What the task requires | Set out exactly every line of the entries below, starting at the line that holds "Open the Ticket" and stopping after the line that holds "Uncheck the Languages checkbox".

Entries provided section start

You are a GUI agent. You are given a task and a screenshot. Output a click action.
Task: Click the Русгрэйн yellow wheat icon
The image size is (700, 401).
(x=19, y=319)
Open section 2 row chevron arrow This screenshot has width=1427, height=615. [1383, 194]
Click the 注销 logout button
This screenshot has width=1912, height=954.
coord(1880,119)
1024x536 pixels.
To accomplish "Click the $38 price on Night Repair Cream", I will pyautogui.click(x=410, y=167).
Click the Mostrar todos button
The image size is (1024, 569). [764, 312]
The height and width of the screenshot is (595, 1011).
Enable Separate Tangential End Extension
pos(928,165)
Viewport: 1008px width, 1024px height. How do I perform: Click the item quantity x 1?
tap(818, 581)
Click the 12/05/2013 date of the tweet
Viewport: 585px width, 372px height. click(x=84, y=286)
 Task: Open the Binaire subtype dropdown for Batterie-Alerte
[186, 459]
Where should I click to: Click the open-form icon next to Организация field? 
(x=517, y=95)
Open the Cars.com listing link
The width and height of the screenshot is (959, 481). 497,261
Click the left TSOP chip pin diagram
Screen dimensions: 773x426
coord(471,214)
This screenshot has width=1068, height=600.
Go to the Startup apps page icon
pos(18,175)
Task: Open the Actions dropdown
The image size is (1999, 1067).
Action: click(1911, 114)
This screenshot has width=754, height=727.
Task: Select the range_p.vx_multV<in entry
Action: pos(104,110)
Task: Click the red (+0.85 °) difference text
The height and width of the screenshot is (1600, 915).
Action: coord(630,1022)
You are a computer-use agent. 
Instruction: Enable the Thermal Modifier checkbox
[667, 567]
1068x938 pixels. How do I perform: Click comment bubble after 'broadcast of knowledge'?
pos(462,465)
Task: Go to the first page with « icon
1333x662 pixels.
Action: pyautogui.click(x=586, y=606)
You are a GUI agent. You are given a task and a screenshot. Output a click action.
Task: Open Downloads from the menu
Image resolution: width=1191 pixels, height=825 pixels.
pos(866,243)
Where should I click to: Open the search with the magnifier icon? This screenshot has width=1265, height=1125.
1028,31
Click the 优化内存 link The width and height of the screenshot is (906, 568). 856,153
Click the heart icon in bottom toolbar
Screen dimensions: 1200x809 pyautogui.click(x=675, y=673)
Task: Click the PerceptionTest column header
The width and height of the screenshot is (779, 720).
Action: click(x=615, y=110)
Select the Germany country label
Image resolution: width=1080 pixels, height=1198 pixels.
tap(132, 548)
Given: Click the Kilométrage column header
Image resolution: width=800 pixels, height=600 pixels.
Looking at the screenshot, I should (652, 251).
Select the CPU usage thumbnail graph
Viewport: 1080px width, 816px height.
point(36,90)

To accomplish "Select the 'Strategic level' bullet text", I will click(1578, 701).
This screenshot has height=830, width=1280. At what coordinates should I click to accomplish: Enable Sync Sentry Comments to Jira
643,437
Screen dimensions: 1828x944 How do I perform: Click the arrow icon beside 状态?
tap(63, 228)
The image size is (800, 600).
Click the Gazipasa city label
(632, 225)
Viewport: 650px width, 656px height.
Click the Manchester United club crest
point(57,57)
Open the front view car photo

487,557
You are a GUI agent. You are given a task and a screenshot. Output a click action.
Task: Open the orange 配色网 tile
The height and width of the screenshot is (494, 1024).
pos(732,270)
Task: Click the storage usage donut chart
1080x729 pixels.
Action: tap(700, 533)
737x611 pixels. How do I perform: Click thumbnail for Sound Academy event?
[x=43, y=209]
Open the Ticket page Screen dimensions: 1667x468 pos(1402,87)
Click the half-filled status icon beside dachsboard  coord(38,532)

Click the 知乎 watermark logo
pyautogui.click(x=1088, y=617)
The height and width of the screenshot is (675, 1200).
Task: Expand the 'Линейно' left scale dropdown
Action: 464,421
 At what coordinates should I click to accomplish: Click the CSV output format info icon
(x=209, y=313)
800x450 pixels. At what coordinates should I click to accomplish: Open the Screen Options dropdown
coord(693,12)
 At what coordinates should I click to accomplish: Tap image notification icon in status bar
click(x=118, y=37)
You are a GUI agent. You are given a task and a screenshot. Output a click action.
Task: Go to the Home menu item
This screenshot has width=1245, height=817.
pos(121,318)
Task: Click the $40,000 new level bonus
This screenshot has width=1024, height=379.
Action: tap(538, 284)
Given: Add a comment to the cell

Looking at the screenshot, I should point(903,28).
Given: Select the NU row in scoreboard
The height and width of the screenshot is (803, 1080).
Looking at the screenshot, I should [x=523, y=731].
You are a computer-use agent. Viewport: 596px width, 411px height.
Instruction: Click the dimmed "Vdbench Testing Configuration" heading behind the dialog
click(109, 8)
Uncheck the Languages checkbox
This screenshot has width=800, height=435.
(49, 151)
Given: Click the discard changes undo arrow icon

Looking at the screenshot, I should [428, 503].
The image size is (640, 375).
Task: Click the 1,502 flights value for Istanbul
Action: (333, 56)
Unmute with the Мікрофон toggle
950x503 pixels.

Entries provided section end

Task response |
Open the Ticket page Screen dimensions: 1667x468 pos(1402,87)
Click the half-filled status icon beside dachsboard  coord(38,532)

Click the 知乎 watermark logo
pyautogui.click(x=1088, y=617)
The height and width of the screenshot is (675, 1200).
Task: Expand the 'Линейно' left scale dropdown
Action: 464,421
 At what coordinates should I click to accomplish: Click the CSV output format info icon
(x=209, y=313)
800x450 pixels. At what coordinates should I click to accomplish: Open the Screen Options dropdown
coord(693,12)
 At what coordinates should I click to accomplish: Tap image notification icon in status bar
click(x=118, y=37)
You are a GUI agent. You are given a task and a screenshot. Output a click action.
Task: Go to the Home menu item
This screenshot has width=1245, height=817.
pos(121,318)
Task: Click the $40,000 new level bonus
This screenshot has width=1024, height=379.
Action: tap(538, 284)
Given: Add a comment to the cell

Looking at the screenshot, I should point(903,28).
Given: Select the NU row in scoreboard
The height and width of the screenshot is (803, 1080).
Looking at the screenshot, I should [x=523, y=731].
You are a computer-use agent. Viewport: 596px width, 411px height.
Instruction: Click the dimmed "Vdbench Testing Configuration" heading behind the dialog
click(109, 8)
Uncheck the Languages checkbox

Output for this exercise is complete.